Auch in den folgenden Jahren wurden an diversen Fundstätten weitere Fossilien geborgen, die Merkmale mit Xenopithecus teilten.[3] Allerdings wurde die Berechtigung wiederholt infrage gestellt, Xenopithecus als eigene Gattung neben die Gattung Proconsul zu stellen, da die speziellen Merkmale ihrer Zahnhöcker auch als Variante von Proconsul gedeutet werden konnten.[4] So wurde beispielsweise 1980 von Cary T. Madden die neue Art Xenopithecus hamiltoni mit dem fossilen Oberkiefer-Fragment KNM-LS 7 als Holotypus beschrieben, die Gattung Xenopithecus wurde aber zugleich als Untergattung der Gattung Proconsul nachgeordnet, geschrieben Proconsul (Xenopithecus) hamiltoni.[5] 1986 wurde Xenopithecus im Rahmen einer neuerlichen Revision der Art- und Gattungsnamen von Martin Pickford als eigenständige Gattung „wiederbelebt“.[6]

Im 2019 veröffentlichten Concise Dictionary of Paleontology heißt es auf Seite 450 lakonisch knapp: „Xenopithecus – a proposed genus known only from a disputed jaw fragment, possibly of an early hominoid ape; Kenya, late Oligocene, 28 Ma.“ (eine vorgeschlagene Gattung, die nur von einem umstrittenen Kieferfragment bekannt ist, möglicherweise von einem frühen menschenartigen Affen; Kenia, spätes Oligozän, 28 Ma.)[7]

  1. Arthur Tindell Hopwood: Miocene Primates from Kenya.
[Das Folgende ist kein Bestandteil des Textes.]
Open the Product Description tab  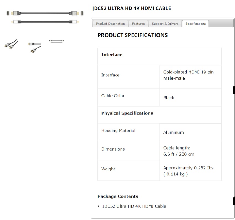coord(110,24)
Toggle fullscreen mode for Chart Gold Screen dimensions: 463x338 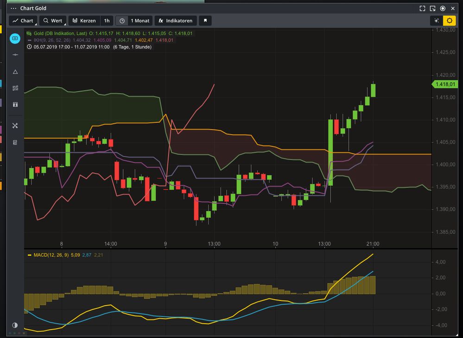pyautogui.click(x=422, y=8)
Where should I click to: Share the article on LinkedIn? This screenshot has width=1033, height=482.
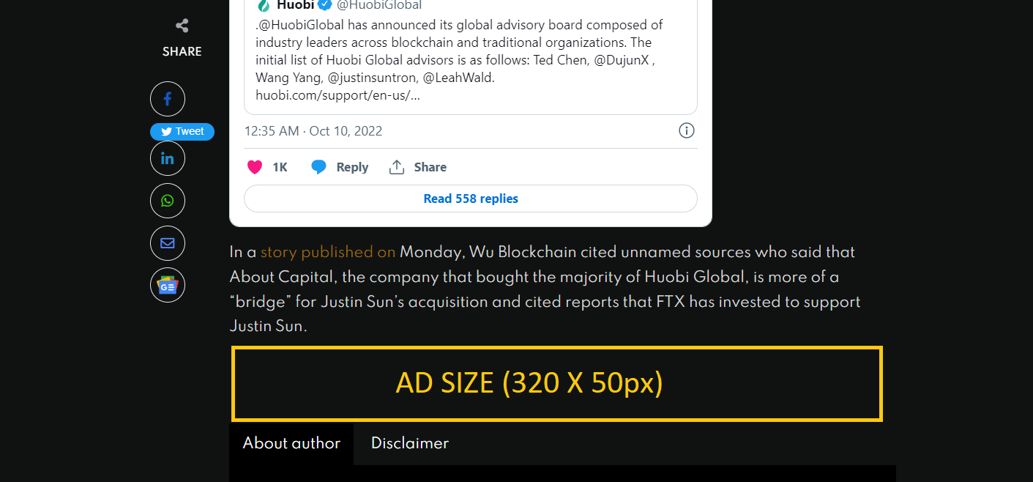[x=168, y=158]
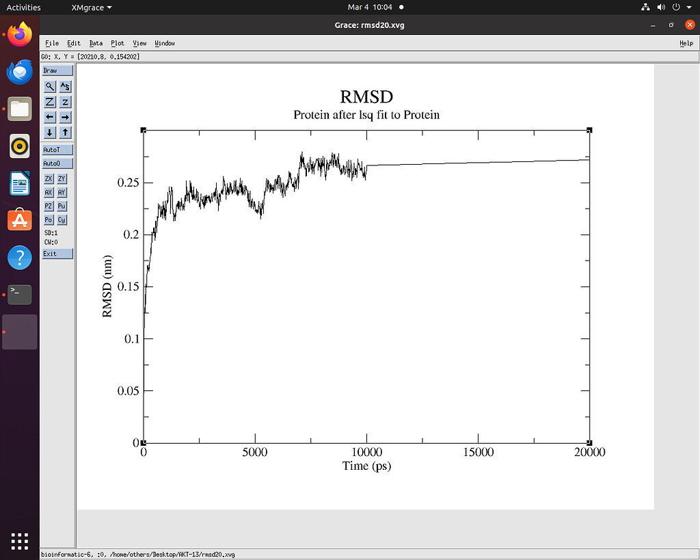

In: Zoological Journal of the Linnean Society. Band 38, Nr. 260, 1933, S. 437–464, doi:10.1111/j.1096-3642.1933.tb00992.x.
  2. Donald Gordon MacInnes: Notes on the East African Miocene Primates. In: Journal of the East Africa and Uganda Natural History Society. Band 17, Nr. 3–4, 1943, S. 141–181, Volltext.
  3. Wilfrid Le Gros Clark: African Fossil Primates Discovered During 1947. In: Nature. Band 161, 1948, S. 667–669, doi:10.1038/161667a0.
  4. Wilfrid Le Gros Clark und Louis Leakey: The Miocene Hominoidea of East Africa. Reihe: Fossil Mammals of Africa. Nr. 1, British Museum (Natural History), London 1951.
  5. Cary T. Madden: New Proconsul (Xenopithecus) from the Miocene of Kenya. In: Primates. Band 21, Nr. 2, 1980, S. 241–252, doi:10.1007/BF02374037.
  6. Russell H. Tuttle: Seven Decades of East African Miocene Anthropoid Studies. In: Hidemi Ishida, Russell Tuttle, Martin Pickford, Naomichi Ogihara, Masato Nakatsukasa (Hrsg.): Human Origins and Environmental Backgrounds. Springer New York, NY, 2006, ISBN 978-0-387-29638-8, S. 15–29 [hier: S. 23].
  7. Robert L. Carlton: A Concise Dictionary of Paleontology. 2. Auflage 2019. Springer Nature Switzerland AG, 2019, ISBN 978-3-030-25585-5.